Landreneau v. Fruge
This text of 598 So. 2d 658 (Landreneau v. Fruge) is published on Counsel Stack Legal Research, covering Louisiana Court of Appeal primary law. Counsel Stack provides free access to over 12 million legal documents including statutes, case law, regulations, and constitutions.
Opinion
Francine M. LANDRENEAU, Individually, et al., Plaintiffs-Appellants,
v.
Vivian FRUGE, et al., Defendants-Appellees.
Court of Appeal of Louisiana, Third Circuit.
*659 Sandoz, Sandoz & Schiff, Anne E. Watson, Opelousas, for plaintiffs-appellants.
Miller & Miller, Jack D. Miller, Crowley, for Fruge.
Powers, Vaughn & Clegg, Wm. E. Willard, Baton Rouge, for Raymond Fontenot.
Dauzat, Falgoust, Caviness, Bienvenu & Stipe, Jimmy L. Dauzat, Opelousas, for St. Landry Parish School Board.
Richard B. Nevils, Baton Rouge, for International Indem. Co.
Before GUIDRY, J., and MARCANTEL and HOOD, JJ. Pro Tem.
GUIDRY, Judge.
Plaintiff, Capucine Landreneau, appeals a judgment of the trial court sustaining defendants' exception of prescription and dismissing her claims against defendants, International Indemnity Company, Raymond Fontenot and the St. Landry Parish School Board. We amend the judgment to read "... dismissing the claims of Capucine Landreneau occurring prior to October 23, 1986, ..." and affirm as amended.[1]

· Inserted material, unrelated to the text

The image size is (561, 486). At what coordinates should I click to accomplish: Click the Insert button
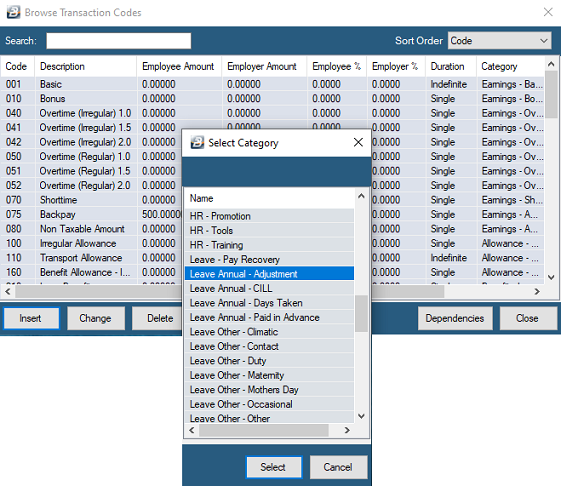(x=31, y=318)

*660 Francine Landreneau, the mother of Capucine (Capi) Landreneau, filed suit on behalf of herself and her minor daughter on October 23, 1987, against Vivian Fruge, Capi's teacher and basketball coach; Martha Lege, a friend of Vivian Fruge and a school bus driver; Raymond Fontenot, Capi's school principal; the St. Landry Parish School Board; and, International Indemnity Company, the school board's insurer. In her petition, Mrs. Landreneau alleged that beginning in August 1985, Vivian Fruge committed various acts intended to subvert the morals of Capi and entice her into homosexual activity; defendant Fruge's conduct continued through October 1986; Fruge was aided and abetted in her conduct by Martha Leger; and, Raymond Fontenot, the principal of Eunice High School, and the St. Landry Parish School Board were negligent in employing both Fruge and Leger, persons of known lesbian propensities.

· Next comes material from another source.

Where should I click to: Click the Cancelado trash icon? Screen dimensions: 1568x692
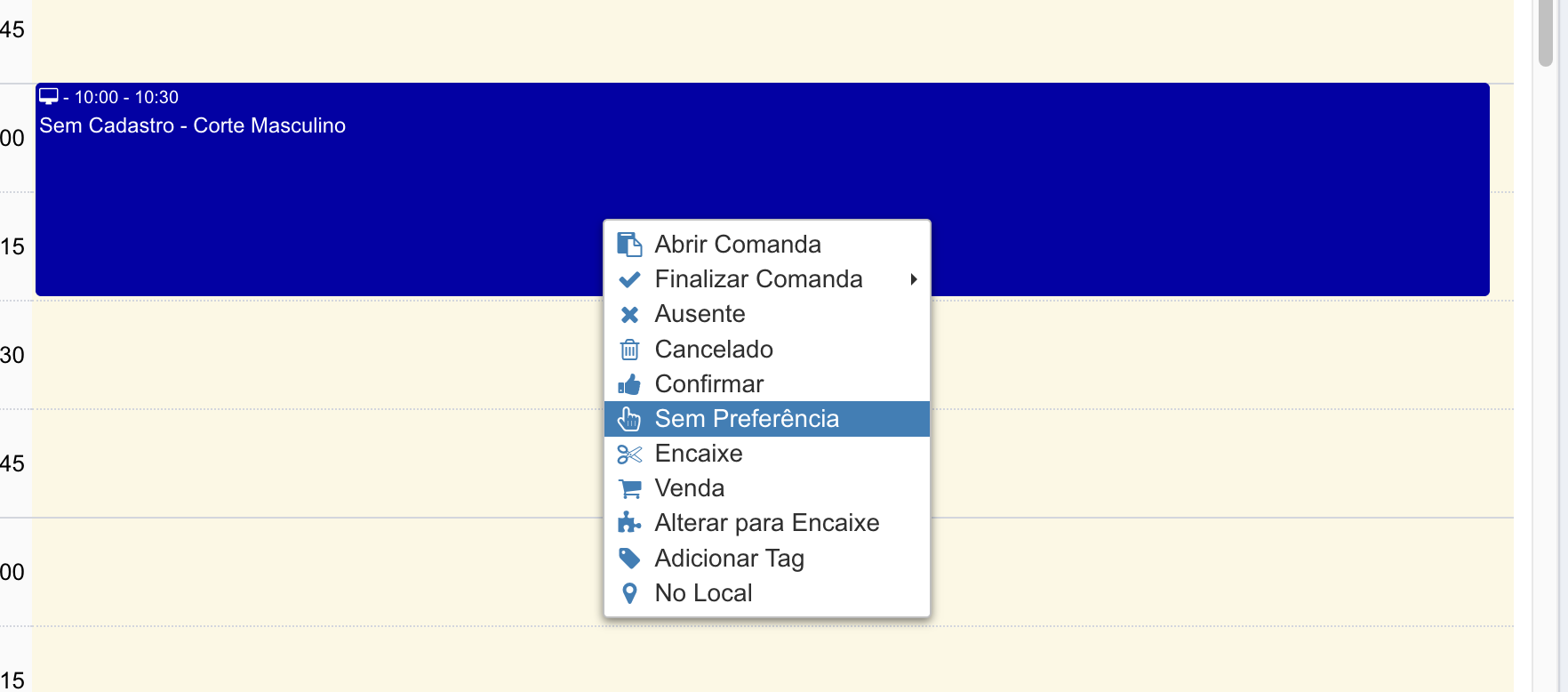pyautogui.click(x=629, y=350)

The events giving rise to this suit culminated in the early morning hours of October 31, 1986 when Capi, no longer able to cope with the situation which had come to light a few days earlier, ran away from home. Capi was located sometime during the evening hours of October 31st and committed by Mrs. Landreneau to Cypress Mental Hospital for evaluation and treatment.
According to Mrs. Landreneau's petition, she was not aware of what was occurring until Capi failed to return home October 24, 1986, following a Eunice High School football game. Mrs. Landreneau finally located her daughter in the early morning hours of October 25, 1986 at the home of Vivian Fruge in bed with a then unknown female, who was later identified as Martha Leger.

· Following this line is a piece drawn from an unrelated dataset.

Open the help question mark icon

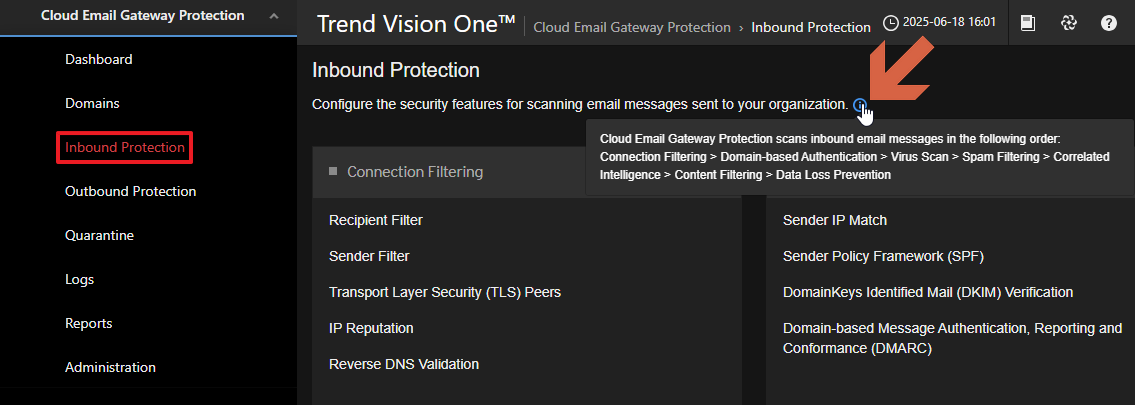tap(1109, 23)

Plaintiffs filed suit on October 23, 1987. Thereafter, numerous answers, motions and exceptions were filed by the various parties. The only issue before us concerns the exceptions of prescription filed by defendants, International Indemnity Company, Raymond Fontenot and the St. Landry Parish School Board. Both the exception of prescription filed by International and that filed by Fontenot and the School Board maintain that inasmuch as tort actions in Louisiana are subject to a one year prescriptive period and considering plaintiffs' petition was filed October 23, 1987, all claims based on events occurring prior to October 23, 1986 should be dismissed.
The trial court sustained the exception as to plaintiff, Capucine Landreneau, but overruled the exceptions as to her mother, Francine Landreneau. Plaintiff, Capucine Landreneau (now a major), appealed. Defendants neither appealed nor answered the appeal, thus, that portion of the judgment overruling the exceptions as to Francine Landreneau is final.
The following articles of the Civil Code are pertinent to the issue presented:
"Art. 3492. Delictual actions
Delictual actions are subject to a liberative prescription of one year. This prescription commences to run from the day injury or damage is sustained.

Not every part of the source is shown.